Zuber-Skerrit (2001) suggests a schematic model as a spiral of cycles that each of them consists of four phases: planning, acting, observing and reflecting (see figure 3).
In summary, action research is a continuous and iterative process. In this dissertation the iterative characteristics of action research manifests particularly in designing new research question according to previous cycles of research. Dumez, (2013) explains that the research question in not created just at the beginning of the research, but several research questions may be created during the research.
As described before, this research was started for assisting Vedecom institute in understanding the cost-revenue structure among different actors of the mobility ecosystem in Satory (phase A corresponds to chapter 7). This problem of practice has been studied beside literature review on business models. The literature review revealed that there are several research gaps; therefore the utility of research in terms of theoretical contribution has been confirmed. A cycle of actions (e.g. data collection, analysis, etc.) has been accomplished. The first cycle of research has replied the real problem in practice by providing a management tool for demonstration and evaluation the business model of a public private ecosystem. But through the first cycle, the need for a general conceptual framework has manifested. Therefore the research question B was defined as “how to design a conceptual framework for the business model of a public private ecosystem?” (Phase B corresponds to chapter 5). This cycle has been accomplished by a deep literature review of several concepts (i.e. business ecosystem, value network, value, etc.) in different management science disciplines. This cycle of research helped to have framework for the business model of ecosystem. Consequently we were able to bring up new research questions: first, regarding to the business model innovation mechanisms (phase C corresponds to chapter 6), second regarding to the dynamics of an innovation ecosystem over time (phase D corresponds to chapter 8). For solving each of these questions, different actions (e.g. data collection, analysis, etc.) have taken place.

DATA SEGMENT.
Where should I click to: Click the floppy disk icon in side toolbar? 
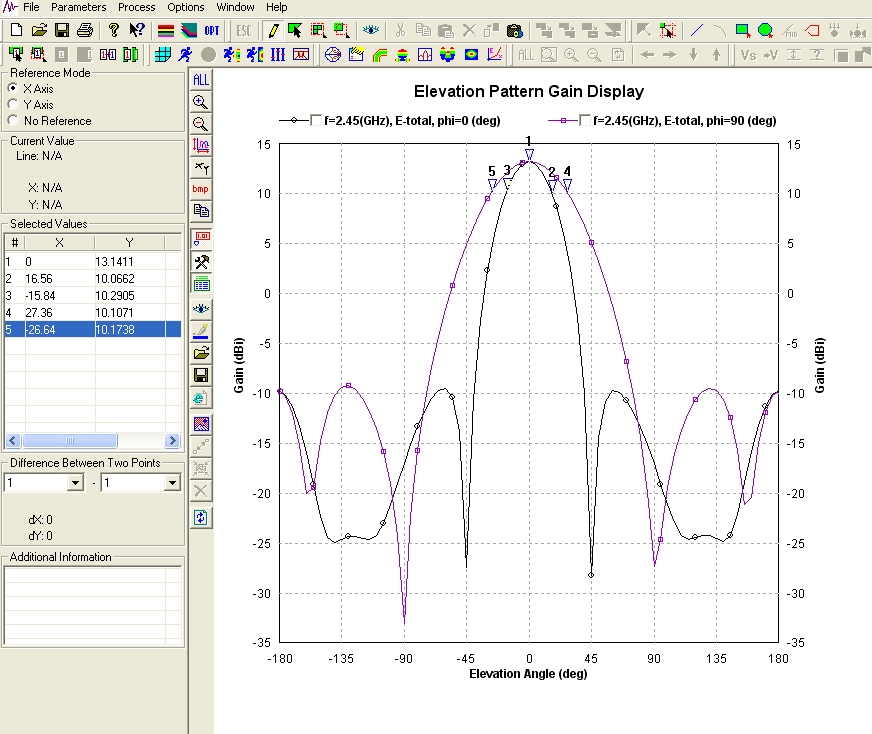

DIRECTIVE 1.
According to the action research extract, what four phases make up each cycle in the spiral model suggested by Zuber-Skerrit (2001)?
DIRECTIVE 2.
Carry on the passage on action research in this dissertation from its final sentence.

RESPONSE 1.
Planning, acting, observing and reflecting.

RESPONSE 2.
As a result a conceptual framework has been designed and based on the conceptual framework a management device for demonstrating and evaluating the business model of a public private ecosystem has been created and used. According to the conceptual framework, the business model of an ecosystem includes the offer and demand systems as well as the value structure. The management tool unlocks specifically the cost-revenue structure as a subset of value structure.
However the application of the management device has answered the problem of Vedecom satisfyingly and added something new to the management science but it seemed that this research has the potential for more development. The business model dynamics appeared as an interesting issue for further research. The business model dynamics can be translated both as the interaction among the business model components and also the business model dynamics over time. The first approach is deliberated comprehensively in chapter 5 and the second approach is explained in chapter 7.
The first approach led to define a new research question as “what are the mechanisms of business model innovation?” The effectuation logic has been transposed to the business model concept. In this regard two cases were studied, first one refers to the case of Bollore who has changed its business model in recent two decades and entered new businesses. The second case refers to the trajectory of the Vedecom institute and shows how the business model of a research program has been evolved.
Figure 4 shows the progressive process of action research during my research; an initial reflection resulted to a primary research question, afterward a series of actions such as data collection and analysis have been done. According to the results another research question has raised and the process has been continuing until the end of the research. As it is illustrated in this scheme, “Reflection” in each phase not only encouraged me for another research question but directly provided theoretical contributions and managerial implications.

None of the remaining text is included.